In the listing, locate the line containing "Click the Leicester team name", then quote it and all following lines exactly. Omit pictures.

*** Source data ***

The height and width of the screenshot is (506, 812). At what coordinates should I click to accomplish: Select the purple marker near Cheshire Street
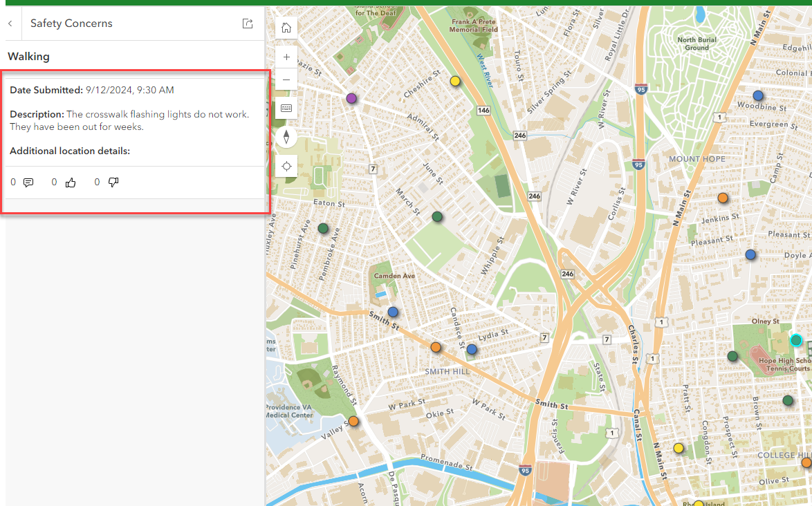point(351,98)
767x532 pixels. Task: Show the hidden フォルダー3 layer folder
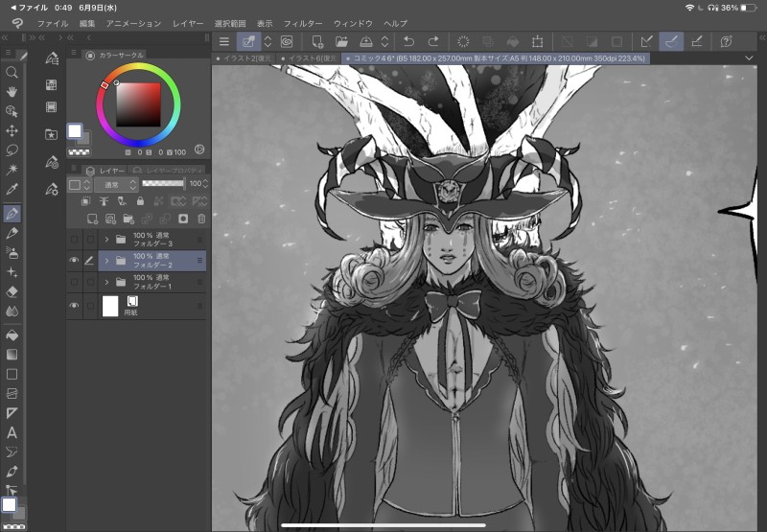point(74,239)
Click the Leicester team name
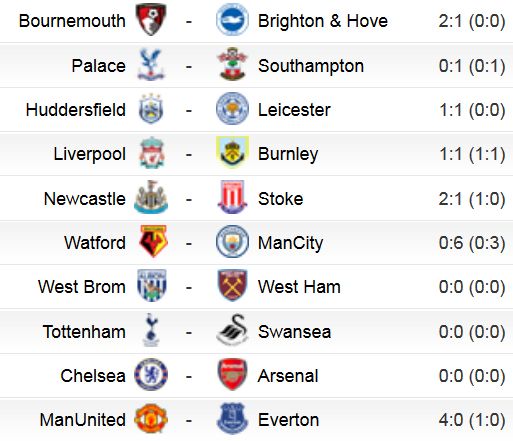The height and width of the screenshot is (441, 513). (294, 110)
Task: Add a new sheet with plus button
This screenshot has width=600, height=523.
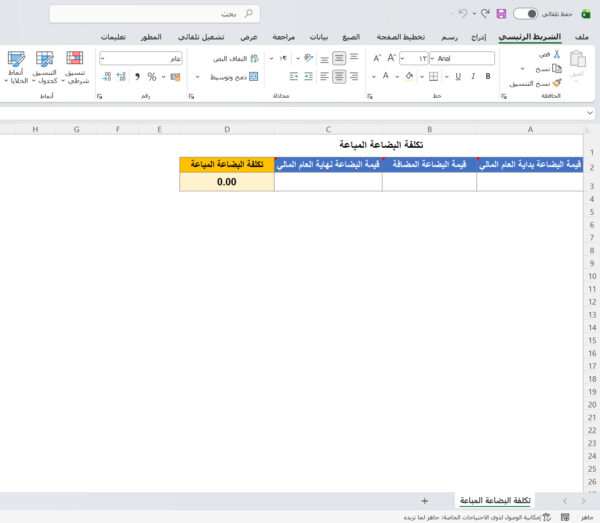Action: click(425, 500)
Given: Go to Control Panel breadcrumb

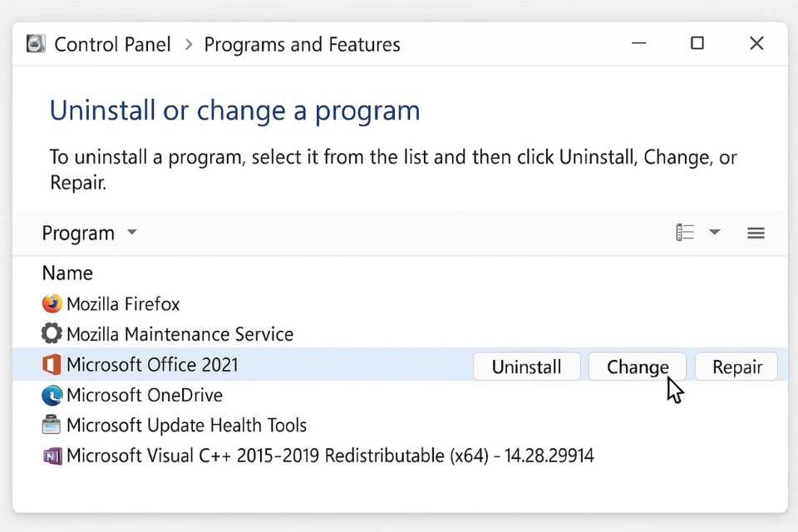Looking at the screenshot, I should pyautogui.click(x=112, y=44).
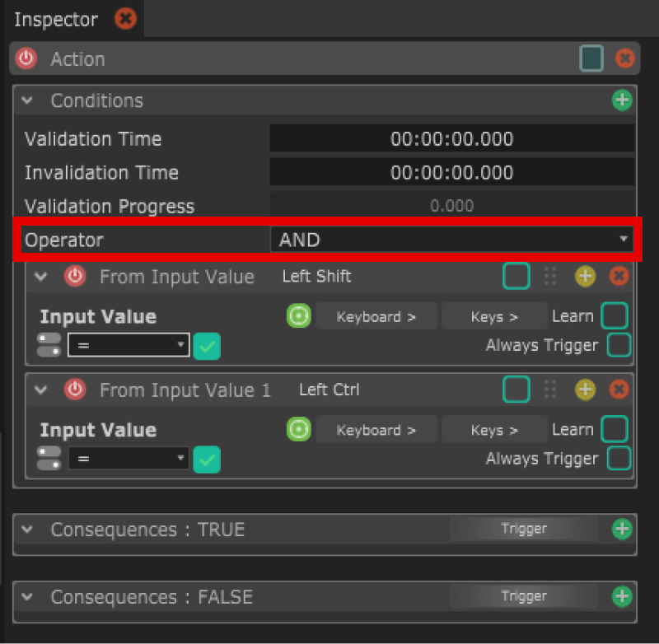The image size is (659, 644).
Task: Open the comparison dropdown for Left Ctrl
Action: point(129,459)
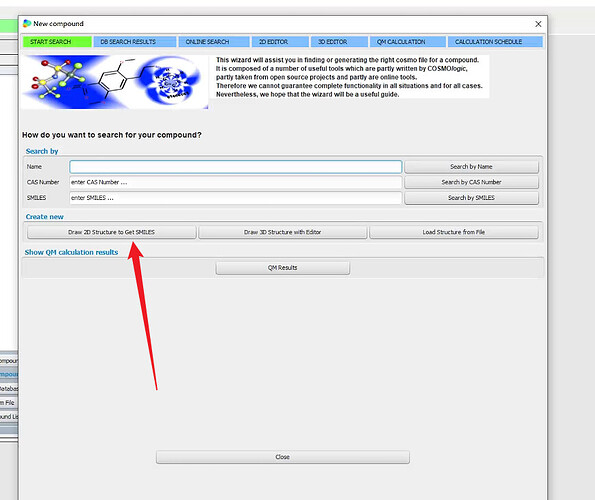The image size is (595, 500).
Task: Click the COSMO app icon in the title bar
Action: tap(27, 24)
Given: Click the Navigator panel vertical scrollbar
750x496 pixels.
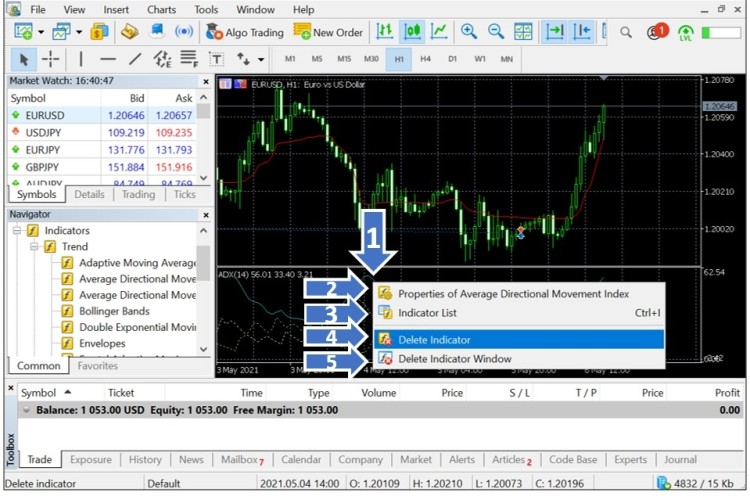Looking at the screenshot, I should coord(204,290).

***

Your solution →
Click the Leicester team name
The height and width of the screenshot is (441, 513). (294, 110)
Task: Add a new sheet with plus button
This screenshot has width=600, height=523.
Action: click(425, 500)
Given: Go to Control Panel breadcrumb

Looking at the screenshot, I should pyautogui.click(x=112, y=44).
The image size is (659, 644).
Task: Open the comparison dropdown for Left Ctrl
Action: point(129,459)
The image size is (595, 500).
Task: Click the COSMO app icon in the title bar
Action: tap(27, 24)
Given: Click the Navigator panel vertical scrollbar
750x496 pixels.
Looking at the screenshot, I should coord(204,290).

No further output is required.